Cook available in the guesthouse.
Location: at a height of 2,300 ft. Four-wheelers have easy access.
The Tata Steel guesthouse at the Dalma peak with two AC bedrooms is mainly for company officials.
Pocket watch
Sanctuary: Rs 10 entry fee per person, Rs 20 for a car, Rs 15 for a camera.
Forest guesthouse room rate: Rs 300
The ride was rough, but I was half-expecting it. After all, I was visiting a sanctuary that never inspired the likes of Rudyard Kipling or Jim Corbett to create a world of words and conjure thrilling pictures in prose that would draw us to share their love for forests.
Around 20 km from Jamshedpur on metalled road and another 17 through a dirt track that elbows sharply to the right, is Dalma Wildlife Sanctuary.
It was high noon in June when my car finally reached the sanctuary gates.
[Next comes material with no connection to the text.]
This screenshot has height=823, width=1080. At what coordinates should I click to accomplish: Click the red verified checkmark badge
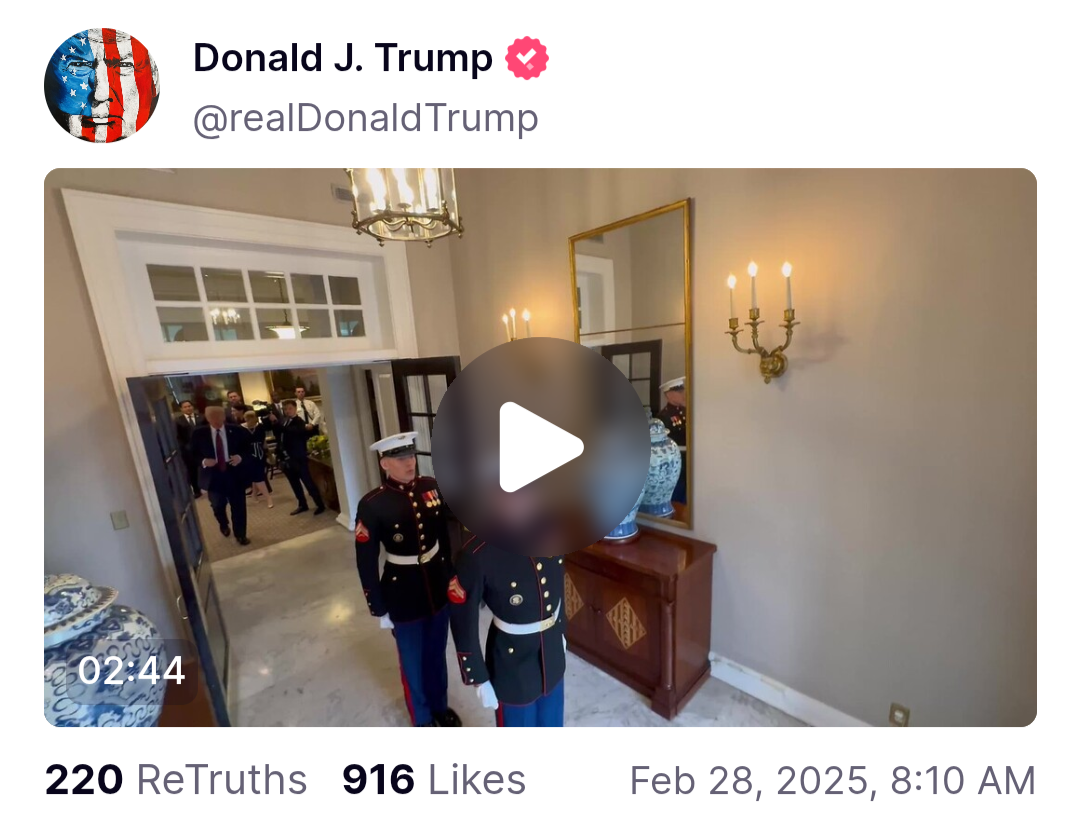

I had another 15 km to go to reach the top of a hill and a temple, which we could see as a speck in the skyline, where, if my nerves held out, I would spend the night.
Climbing the carrousel route, we came across gamboling monkeys, a hawk and a sign that read something like: “Elephants have right of way”. Yeah! As if I did not know.
But, elephants or no elephants, the jungle was enchanting. Spider webs glinted wherever shafts of light penetrated the thick tree cover. The seductive blend of damp earth and nameless wild flowers in full bloom pervaded the refreshingly cool afternoon air, alive with the deafening symphony of thousands of crickets chirping in accompaniment to the songs of myriad birds hidden in the forest canopy. Speaking of smells, a pungent odour my system failed to recognise, assailed my nostrils. The car slowed down.
“Jumbo scat,” the driver exclaimed.
I was scared and felt no shame in admitting it.
There were elephants in the vicinity and we had four more km to go.
Mercifully, the pachyderms preferred to leave us alone throughout our trip. Around 4.30 pm, and we had reached the temple. A head peered from the window of an adjacent shack that I later came to know was a forest office.
“Haathi dikha? (Seen any elephants)” the man asked.
“No. I was content seeing their droppings,” I retorted.
“Chaliye, dikha lata hoon.”
We set off downhill. A couple of kilometres back, a turn-off leads to the right. The car protested as branches of plants and long tendrils of creepers whipped its body. Fifteen minutes later, the man signalled the car to stop. I got off. Only some 200 metres away, in a clearing that housed a reasonably large lake, was a herd of elephants. Oblivious to our presence, the calves splashed around in the water while the more sombre adults went about drinking and drenching themselves with trunks full of water, as our voluntary guide put it, “freshening up before their nightlong dinner”.
Leaving the elephants to their devices in an idyllic world, I headed back to the realm of chaos I had been taught to call home.